Stored dataset items
━━━━━━━━━━
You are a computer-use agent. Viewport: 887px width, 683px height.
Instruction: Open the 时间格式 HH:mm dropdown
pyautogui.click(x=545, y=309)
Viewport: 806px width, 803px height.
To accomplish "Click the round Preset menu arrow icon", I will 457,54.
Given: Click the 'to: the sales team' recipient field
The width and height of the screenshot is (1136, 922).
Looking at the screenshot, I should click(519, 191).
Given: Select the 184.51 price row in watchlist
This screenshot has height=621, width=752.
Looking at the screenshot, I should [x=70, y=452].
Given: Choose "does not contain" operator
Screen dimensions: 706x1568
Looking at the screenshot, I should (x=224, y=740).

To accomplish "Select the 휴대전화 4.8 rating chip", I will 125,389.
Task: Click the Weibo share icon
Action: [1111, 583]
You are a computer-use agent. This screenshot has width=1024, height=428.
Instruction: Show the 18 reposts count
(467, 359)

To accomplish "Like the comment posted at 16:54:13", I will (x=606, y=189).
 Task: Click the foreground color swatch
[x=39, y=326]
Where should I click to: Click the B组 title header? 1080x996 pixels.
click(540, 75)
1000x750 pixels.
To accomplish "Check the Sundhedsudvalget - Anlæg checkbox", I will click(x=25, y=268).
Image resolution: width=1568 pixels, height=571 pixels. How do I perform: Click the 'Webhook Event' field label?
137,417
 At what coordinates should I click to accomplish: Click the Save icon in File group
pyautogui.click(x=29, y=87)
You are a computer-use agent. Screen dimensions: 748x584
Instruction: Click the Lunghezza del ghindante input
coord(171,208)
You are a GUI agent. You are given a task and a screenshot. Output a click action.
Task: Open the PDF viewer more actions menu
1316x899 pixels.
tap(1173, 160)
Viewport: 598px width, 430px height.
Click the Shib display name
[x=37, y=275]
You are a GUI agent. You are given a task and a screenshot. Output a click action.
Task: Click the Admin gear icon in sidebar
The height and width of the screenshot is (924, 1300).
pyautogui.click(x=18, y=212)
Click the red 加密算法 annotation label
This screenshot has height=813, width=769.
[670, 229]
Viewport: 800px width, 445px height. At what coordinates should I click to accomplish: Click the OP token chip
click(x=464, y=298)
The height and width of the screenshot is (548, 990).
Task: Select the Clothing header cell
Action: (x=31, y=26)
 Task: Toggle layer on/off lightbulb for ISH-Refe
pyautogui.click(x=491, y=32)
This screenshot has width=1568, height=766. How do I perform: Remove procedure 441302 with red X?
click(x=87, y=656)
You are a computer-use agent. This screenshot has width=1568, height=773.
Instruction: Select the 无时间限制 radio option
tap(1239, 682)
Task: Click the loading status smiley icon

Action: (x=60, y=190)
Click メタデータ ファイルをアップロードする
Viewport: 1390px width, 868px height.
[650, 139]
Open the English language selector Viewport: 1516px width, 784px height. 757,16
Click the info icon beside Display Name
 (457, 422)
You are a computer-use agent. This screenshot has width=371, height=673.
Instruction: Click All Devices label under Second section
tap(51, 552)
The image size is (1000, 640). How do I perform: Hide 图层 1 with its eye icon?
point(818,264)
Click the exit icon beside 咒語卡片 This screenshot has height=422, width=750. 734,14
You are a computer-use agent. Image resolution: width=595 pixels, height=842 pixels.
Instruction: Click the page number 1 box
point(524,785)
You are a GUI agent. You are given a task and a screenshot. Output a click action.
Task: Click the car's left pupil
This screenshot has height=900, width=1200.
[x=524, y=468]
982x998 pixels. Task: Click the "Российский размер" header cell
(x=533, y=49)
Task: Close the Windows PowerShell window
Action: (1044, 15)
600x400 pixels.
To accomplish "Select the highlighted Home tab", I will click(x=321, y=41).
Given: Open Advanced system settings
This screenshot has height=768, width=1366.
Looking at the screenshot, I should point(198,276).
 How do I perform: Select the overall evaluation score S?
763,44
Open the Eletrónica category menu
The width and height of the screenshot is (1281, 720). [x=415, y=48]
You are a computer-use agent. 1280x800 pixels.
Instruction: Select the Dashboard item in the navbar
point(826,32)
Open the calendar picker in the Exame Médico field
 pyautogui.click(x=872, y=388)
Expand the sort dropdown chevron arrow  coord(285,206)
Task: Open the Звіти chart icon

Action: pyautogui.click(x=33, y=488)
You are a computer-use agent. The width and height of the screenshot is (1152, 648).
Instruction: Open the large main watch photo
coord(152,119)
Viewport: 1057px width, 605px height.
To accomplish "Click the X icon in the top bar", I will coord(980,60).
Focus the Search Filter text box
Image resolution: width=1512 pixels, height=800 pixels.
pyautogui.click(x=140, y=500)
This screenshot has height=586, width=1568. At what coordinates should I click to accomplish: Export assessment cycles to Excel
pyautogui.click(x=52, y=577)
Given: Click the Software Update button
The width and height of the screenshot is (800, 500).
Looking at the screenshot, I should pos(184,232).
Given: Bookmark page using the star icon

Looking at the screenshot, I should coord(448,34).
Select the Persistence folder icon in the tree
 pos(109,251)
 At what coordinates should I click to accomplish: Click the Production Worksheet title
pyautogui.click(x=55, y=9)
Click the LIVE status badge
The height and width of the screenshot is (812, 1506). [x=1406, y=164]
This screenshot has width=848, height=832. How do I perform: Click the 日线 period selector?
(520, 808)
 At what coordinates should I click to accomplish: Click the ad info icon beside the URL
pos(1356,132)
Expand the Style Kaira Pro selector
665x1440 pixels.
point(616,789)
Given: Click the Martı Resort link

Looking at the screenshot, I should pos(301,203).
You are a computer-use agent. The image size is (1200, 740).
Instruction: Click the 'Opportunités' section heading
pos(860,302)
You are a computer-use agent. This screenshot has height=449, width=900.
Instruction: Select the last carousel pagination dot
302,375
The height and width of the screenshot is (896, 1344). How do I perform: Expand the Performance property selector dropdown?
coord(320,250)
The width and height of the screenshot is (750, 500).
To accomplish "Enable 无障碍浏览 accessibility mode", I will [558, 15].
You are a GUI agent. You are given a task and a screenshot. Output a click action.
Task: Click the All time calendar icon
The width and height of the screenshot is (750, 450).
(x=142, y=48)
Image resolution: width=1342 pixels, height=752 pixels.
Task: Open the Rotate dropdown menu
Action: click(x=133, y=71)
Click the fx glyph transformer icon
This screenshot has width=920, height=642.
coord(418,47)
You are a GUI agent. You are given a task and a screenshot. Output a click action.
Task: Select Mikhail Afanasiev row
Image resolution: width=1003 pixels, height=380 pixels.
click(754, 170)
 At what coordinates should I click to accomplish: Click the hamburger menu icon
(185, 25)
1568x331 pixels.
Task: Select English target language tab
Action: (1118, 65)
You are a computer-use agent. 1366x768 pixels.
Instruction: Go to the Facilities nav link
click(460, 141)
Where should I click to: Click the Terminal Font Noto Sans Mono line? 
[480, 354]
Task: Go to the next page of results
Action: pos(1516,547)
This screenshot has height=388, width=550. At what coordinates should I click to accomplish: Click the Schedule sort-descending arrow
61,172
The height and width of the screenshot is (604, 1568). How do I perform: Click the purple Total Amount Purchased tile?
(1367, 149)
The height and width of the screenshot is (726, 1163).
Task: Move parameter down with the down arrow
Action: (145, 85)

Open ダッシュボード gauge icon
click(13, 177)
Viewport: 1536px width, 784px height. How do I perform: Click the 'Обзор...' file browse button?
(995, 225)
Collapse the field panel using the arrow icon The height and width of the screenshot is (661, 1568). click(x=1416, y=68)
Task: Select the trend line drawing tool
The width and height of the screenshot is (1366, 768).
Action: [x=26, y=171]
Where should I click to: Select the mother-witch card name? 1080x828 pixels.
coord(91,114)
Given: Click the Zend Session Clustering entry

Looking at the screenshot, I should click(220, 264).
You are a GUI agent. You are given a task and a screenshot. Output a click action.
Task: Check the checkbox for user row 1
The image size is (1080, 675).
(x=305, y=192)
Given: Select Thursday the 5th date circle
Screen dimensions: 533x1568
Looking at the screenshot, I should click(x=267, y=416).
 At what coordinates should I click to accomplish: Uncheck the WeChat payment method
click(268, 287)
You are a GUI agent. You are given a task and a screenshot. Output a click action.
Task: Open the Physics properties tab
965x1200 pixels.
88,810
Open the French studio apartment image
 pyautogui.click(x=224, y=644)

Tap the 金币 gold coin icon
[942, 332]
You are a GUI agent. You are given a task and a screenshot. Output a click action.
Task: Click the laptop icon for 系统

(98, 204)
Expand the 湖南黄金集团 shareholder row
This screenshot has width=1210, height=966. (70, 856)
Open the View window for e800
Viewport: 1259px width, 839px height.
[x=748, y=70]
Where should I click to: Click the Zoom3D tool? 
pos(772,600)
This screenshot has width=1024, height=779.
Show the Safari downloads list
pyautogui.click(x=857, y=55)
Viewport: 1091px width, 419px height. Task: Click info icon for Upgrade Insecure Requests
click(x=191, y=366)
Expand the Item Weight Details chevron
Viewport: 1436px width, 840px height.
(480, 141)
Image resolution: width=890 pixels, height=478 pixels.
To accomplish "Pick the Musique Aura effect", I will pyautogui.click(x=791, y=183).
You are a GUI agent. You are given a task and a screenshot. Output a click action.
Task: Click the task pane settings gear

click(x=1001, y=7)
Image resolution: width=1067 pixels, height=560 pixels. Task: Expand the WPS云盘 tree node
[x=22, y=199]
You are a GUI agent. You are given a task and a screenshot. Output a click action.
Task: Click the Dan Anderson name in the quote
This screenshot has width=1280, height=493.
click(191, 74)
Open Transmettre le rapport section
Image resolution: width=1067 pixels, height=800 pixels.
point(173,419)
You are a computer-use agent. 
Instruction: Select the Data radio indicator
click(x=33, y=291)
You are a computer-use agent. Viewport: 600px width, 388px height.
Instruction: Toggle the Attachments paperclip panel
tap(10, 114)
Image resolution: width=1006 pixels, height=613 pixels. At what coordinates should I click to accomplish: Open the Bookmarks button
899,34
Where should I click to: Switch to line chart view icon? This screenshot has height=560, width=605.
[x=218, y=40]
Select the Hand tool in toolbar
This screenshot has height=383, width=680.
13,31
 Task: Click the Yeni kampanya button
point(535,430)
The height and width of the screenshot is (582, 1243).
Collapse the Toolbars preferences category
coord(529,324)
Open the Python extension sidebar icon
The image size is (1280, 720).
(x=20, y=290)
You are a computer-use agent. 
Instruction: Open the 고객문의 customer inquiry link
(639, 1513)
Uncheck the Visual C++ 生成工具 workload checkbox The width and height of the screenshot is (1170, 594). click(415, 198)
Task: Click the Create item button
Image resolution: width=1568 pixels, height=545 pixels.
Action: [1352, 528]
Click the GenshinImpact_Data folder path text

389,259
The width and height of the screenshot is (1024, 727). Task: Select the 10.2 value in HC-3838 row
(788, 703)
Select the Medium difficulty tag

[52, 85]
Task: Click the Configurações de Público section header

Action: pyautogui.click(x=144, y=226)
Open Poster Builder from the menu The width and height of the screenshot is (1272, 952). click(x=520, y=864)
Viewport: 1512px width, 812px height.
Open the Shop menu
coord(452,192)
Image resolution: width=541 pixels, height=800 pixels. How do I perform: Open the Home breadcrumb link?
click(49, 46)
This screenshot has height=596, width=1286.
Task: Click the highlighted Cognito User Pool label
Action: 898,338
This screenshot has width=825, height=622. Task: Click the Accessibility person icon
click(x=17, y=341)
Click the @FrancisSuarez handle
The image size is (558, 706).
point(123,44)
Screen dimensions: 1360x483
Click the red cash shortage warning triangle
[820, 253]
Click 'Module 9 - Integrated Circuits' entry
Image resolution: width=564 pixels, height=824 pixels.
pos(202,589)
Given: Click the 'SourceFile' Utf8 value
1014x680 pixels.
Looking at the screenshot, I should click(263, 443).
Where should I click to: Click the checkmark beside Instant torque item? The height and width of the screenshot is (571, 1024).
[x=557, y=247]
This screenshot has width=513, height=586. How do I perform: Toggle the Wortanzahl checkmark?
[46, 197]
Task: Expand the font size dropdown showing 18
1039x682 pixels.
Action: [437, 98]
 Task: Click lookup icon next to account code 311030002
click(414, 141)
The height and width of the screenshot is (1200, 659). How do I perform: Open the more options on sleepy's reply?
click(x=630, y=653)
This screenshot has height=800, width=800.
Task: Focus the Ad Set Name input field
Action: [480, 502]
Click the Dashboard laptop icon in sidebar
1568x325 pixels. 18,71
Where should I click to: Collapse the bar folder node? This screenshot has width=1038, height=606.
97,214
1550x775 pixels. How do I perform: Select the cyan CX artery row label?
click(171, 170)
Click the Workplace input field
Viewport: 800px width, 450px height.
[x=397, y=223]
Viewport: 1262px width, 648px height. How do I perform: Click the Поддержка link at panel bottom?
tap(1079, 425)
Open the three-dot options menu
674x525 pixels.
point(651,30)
━━━━━━━━━━
### WHAT TO PRODUCE
Filter the records above and return every line that holds the word "chevron".

### ANSWER TO THIS TASK
Expand the sort dropdown chevron arrow  coord(285,206)
Expand the Item Weight Details chevron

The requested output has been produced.